Fonte: Elaborazioni su dati Rapporto Giovani

 

Concludendo

Il contesto all’interno del quale le nuove generazioni maturano e cercano di realizzare i propri progetti di vita è in forte mutamento. L’analisi dei dati presentati nel Rapporto Giovani ha fatto emergere come, alla luce di importanti cambianti del quadro normativo e delle condizioni nelle quali i giovani si trovano a vivere, cambiano preferenze e priorità.

 

I risultati confermano come rispetto ad aspettative e progettualità i giovani italiani non si distinguano in modo significativo dai loro coetanei europei. L’età in cui vorrebbero uscire di casa o pensano di avere il primo figlio non sono molto differenti. Quello che cambia quindi, non è in quello che vorrebbero fare, ma in quello che riescono effettivamente a realizzare. È su questo aspetto che il nostro paese si scopre debole e mostra le sue maggiori carenze e criticità. L’analisi delle risposte dei giovani indagati mette in luce le difficoltà oggettive nel concretizzare le tappe di transizione alla vita adulta. A conferma di questo vi è il dato che mostra come coloro che si trovano costretti con maggior frequenza a rivedere i propri obiettivi siano coloro che hanno una condizione lavorativa più incerta e coloro che vivono nei contesti territoriali meno favorevoli in termini di opportunità e dove le politiche non riescono a colmare questo deficit. La carenza e in alcuni casi l’inadeguatezza di politiche che supportino i giovani italiani in questo percorso è evidente, Meno si favorisce e si investe sulla progettazione e sulla possibilità che i giovani realizzino con successo le tappe di transizione alla vita adulta, più problematico risulta il loro presente, ma anche più incerto e difficile diventa il futuro del paese in cui vivono.

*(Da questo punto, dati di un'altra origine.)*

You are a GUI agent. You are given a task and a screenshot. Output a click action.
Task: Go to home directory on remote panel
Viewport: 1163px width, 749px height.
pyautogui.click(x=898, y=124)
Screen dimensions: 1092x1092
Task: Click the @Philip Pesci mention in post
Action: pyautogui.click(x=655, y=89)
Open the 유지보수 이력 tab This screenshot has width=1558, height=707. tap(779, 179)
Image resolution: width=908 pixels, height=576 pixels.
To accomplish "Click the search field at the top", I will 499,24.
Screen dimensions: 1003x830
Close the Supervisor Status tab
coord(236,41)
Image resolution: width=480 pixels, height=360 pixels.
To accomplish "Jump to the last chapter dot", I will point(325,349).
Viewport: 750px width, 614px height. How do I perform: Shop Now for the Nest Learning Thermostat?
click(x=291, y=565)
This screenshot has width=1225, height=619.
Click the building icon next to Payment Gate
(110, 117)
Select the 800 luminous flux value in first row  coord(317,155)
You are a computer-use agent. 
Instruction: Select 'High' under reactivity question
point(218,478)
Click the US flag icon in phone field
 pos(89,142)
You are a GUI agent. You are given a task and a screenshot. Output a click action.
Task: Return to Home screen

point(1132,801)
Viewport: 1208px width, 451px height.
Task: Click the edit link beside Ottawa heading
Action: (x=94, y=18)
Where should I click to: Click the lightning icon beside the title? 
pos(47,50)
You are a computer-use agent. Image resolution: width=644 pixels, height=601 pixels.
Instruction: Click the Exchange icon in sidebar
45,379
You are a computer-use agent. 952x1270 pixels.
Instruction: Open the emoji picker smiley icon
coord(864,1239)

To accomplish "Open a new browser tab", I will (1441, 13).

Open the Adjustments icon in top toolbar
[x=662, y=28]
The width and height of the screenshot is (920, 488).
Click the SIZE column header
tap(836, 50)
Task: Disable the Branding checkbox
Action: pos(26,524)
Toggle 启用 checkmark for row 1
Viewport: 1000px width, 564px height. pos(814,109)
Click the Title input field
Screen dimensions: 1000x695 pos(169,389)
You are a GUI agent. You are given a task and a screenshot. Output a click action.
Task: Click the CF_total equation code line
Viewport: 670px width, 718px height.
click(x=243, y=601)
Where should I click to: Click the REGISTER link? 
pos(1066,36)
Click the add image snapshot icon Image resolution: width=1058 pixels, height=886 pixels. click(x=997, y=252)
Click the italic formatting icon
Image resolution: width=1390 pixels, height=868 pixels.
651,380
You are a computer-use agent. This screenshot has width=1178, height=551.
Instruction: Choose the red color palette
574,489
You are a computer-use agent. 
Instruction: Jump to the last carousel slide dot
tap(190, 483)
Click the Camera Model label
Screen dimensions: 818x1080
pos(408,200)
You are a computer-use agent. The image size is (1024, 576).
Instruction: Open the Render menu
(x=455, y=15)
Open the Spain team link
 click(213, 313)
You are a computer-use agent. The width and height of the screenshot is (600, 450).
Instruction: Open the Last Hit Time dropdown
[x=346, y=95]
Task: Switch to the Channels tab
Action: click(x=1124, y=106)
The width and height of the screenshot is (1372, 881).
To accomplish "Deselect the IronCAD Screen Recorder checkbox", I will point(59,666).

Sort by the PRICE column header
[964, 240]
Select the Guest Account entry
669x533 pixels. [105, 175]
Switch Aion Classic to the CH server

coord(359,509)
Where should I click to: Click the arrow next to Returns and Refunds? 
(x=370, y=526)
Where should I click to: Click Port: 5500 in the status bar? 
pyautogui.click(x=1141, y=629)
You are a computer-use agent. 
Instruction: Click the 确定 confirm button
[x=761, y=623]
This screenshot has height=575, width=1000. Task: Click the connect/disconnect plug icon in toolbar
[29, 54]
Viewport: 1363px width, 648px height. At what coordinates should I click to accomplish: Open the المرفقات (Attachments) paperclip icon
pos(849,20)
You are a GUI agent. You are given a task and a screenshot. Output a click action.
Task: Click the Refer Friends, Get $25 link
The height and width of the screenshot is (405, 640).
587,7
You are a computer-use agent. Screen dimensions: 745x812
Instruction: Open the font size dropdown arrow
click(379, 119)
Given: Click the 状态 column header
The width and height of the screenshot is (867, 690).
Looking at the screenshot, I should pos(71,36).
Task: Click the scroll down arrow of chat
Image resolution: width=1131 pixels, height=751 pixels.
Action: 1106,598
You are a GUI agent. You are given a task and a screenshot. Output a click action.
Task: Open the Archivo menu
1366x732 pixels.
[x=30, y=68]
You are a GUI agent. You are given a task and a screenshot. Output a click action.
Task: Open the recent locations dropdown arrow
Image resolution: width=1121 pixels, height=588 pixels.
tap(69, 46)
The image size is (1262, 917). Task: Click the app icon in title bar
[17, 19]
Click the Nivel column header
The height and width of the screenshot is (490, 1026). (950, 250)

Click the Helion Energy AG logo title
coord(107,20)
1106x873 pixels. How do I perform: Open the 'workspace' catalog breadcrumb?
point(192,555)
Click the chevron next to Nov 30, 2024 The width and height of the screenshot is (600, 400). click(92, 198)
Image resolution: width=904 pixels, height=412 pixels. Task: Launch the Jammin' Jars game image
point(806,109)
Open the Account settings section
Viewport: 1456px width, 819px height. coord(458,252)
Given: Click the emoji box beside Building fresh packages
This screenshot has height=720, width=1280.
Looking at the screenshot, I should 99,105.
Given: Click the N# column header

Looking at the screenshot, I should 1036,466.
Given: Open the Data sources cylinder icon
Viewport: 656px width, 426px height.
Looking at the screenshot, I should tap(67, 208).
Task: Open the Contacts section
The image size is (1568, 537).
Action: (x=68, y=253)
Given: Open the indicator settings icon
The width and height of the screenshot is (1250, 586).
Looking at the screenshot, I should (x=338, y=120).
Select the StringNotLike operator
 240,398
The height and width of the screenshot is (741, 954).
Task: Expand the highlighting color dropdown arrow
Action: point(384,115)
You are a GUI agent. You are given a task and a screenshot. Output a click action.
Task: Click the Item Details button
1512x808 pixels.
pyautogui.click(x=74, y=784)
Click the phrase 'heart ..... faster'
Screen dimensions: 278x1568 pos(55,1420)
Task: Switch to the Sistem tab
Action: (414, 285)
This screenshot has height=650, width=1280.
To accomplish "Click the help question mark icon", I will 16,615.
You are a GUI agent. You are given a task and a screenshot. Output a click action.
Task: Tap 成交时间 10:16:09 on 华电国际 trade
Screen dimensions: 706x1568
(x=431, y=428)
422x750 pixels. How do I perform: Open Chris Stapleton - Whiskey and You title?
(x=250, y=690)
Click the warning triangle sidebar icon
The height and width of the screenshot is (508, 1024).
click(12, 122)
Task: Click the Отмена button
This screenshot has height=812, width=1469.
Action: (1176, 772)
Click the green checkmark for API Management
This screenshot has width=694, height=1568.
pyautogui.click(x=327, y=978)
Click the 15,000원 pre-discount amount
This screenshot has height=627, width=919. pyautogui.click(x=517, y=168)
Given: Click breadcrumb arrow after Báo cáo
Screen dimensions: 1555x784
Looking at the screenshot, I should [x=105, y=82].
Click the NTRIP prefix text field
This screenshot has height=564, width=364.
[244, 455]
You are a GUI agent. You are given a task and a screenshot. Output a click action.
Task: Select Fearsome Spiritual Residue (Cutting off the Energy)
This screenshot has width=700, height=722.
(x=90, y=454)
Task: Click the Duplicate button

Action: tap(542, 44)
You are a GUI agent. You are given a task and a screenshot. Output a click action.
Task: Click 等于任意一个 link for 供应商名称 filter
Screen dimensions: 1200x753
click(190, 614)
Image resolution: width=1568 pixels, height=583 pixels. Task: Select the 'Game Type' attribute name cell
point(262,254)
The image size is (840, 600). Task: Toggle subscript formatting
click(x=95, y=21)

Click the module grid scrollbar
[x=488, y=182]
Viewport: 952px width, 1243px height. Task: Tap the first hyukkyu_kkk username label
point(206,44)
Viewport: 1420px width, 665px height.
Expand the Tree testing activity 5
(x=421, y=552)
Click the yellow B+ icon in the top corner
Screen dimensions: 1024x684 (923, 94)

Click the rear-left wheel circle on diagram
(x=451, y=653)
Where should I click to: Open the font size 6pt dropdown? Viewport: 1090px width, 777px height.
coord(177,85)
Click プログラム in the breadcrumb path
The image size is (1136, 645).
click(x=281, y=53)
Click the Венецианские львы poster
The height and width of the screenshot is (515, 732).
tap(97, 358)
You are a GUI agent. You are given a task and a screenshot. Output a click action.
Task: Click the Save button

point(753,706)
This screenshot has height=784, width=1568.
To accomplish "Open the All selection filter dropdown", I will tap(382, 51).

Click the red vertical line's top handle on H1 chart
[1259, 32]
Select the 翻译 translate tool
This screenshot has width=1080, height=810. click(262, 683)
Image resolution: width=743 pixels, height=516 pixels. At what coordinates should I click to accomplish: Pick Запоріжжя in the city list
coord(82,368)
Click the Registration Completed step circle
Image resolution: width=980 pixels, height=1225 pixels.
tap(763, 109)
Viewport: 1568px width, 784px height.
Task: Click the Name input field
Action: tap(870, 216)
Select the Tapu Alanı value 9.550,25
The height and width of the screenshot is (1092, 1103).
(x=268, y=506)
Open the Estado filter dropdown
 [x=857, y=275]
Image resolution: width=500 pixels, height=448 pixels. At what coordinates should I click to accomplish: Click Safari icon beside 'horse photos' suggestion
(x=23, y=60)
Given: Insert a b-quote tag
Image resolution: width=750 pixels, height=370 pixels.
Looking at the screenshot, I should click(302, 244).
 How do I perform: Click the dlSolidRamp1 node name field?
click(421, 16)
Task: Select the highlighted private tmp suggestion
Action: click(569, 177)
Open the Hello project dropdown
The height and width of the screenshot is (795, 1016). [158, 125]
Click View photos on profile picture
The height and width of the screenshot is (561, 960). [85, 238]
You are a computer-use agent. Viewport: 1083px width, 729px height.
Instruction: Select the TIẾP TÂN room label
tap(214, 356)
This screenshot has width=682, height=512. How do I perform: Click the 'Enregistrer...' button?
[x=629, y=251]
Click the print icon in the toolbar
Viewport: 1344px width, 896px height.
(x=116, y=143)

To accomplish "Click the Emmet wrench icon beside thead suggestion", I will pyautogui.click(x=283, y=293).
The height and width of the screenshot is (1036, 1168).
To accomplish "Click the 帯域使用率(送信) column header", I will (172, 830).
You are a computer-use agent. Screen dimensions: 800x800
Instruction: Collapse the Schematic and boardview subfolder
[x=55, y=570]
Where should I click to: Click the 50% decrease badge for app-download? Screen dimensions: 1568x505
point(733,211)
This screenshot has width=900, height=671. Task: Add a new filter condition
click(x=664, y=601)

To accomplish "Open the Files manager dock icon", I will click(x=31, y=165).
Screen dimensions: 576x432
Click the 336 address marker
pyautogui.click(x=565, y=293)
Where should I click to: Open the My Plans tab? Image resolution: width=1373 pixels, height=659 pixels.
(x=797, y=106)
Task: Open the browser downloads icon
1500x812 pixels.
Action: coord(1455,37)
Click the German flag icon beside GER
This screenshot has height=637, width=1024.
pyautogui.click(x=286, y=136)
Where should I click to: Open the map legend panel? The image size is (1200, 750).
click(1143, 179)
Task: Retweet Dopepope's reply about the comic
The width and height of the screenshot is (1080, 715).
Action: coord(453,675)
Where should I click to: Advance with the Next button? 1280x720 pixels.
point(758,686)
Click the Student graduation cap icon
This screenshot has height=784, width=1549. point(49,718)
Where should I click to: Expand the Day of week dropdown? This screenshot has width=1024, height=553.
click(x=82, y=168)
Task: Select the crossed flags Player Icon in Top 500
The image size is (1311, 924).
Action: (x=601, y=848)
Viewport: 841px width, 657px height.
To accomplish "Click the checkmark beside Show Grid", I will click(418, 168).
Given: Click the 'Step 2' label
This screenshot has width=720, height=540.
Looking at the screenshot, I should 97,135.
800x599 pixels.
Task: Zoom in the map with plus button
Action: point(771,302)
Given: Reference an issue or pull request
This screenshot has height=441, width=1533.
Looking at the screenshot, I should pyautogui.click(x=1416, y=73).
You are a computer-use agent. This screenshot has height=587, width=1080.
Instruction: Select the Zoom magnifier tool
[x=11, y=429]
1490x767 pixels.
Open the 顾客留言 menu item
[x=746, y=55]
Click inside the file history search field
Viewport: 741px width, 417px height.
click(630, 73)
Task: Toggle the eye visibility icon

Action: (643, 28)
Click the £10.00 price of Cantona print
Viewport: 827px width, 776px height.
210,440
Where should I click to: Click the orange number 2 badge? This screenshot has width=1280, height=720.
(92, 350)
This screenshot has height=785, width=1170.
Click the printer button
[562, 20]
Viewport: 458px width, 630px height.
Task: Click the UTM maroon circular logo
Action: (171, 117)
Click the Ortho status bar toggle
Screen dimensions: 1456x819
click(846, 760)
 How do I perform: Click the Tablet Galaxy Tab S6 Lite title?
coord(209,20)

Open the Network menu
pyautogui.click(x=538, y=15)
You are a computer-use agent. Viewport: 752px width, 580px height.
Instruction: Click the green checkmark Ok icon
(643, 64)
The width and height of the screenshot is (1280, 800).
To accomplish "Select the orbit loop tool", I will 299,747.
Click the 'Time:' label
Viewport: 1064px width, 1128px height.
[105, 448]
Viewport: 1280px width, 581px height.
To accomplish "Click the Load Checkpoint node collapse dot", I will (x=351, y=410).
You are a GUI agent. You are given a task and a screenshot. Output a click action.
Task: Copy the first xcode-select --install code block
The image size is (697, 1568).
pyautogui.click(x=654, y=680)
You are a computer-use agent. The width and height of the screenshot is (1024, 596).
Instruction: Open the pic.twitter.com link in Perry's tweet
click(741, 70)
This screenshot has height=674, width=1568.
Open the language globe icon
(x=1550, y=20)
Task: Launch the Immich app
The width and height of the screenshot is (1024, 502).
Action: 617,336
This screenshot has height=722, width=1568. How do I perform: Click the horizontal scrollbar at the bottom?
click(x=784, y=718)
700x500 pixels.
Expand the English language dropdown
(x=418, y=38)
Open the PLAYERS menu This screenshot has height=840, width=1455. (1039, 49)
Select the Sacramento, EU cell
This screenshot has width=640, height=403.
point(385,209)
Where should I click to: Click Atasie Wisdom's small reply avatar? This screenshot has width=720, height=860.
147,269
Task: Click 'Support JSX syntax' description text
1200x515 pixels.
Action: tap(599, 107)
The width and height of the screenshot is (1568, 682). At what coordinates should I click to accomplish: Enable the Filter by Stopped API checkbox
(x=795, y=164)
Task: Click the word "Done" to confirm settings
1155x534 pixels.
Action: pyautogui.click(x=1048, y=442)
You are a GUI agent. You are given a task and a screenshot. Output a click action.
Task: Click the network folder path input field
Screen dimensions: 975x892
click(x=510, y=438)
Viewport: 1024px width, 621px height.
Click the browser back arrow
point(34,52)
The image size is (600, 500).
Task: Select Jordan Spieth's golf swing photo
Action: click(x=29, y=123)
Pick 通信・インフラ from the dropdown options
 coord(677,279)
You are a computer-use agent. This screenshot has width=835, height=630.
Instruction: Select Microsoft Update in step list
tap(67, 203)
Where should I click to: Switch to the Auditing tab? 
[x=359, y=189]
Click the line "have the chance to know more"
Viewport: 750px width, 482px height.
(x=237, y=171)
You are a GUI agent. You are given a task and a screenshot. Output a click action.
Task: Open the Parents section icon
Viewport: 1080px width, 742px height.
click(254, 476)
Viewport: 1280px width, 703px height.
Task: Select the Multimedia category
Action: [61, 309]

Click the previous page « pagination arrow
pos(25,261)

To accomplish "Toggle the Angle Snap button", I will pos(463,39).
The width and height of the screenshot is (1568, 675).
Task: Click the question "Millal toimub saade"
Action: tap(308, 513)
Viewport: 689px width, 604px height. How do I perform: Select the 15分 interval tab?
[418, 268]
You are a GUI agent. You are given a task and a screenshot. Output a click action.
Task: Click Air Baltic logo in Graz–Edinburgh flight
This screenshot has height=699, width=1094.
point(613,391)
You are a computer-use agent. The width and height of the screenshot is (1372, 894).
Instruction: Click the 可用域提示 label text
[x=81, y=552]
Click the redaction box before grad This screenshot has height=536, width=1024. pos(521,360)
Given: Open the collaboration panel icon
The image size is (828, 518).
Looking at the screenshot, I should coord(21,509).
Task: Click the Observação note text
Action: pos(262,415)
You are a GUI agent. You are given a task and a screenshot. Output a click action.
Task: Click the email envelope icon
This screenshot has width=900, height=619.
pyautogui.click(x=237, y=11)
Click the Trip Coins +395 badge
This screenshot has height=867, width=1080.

  1. Che vede nel crollo degli indicatori di fecondità la causa principale.
  2. Questo articolo illustra alcuni dei risultati del Rapporto Giovani 2017. Per una più completa trattazione si rimanda a Migliavacca, Rosina, Sironi (2017).
  3. Per quanto riguarda il programma di ricerca Horizon2020 sono al momento attivi tre progetti che vedono l’Italia come uno dei partner ufficiali nei team di ricerca: il progetto YOUNG_ADULLLT (che si concentra sulle politiche di Life Long Learning per i giovani adulti, con particolare attenzione per quelli in posizioni vulnerabili, con l’obiettivo di analizzare criticamente gli attuali sviluppi delle politiche di Life Long Learning a livello continentale); il progetto PARTISPACE (che si propone di analizzare le differenti forme di partecipazione formale, non formale e informale dei giovani europei); e il progetto EXCEPT (che focalizza l’attenzione sulla disoccupazione giovanile e sulle dinamiche di precarizzazione lavorativa dei giovani europei).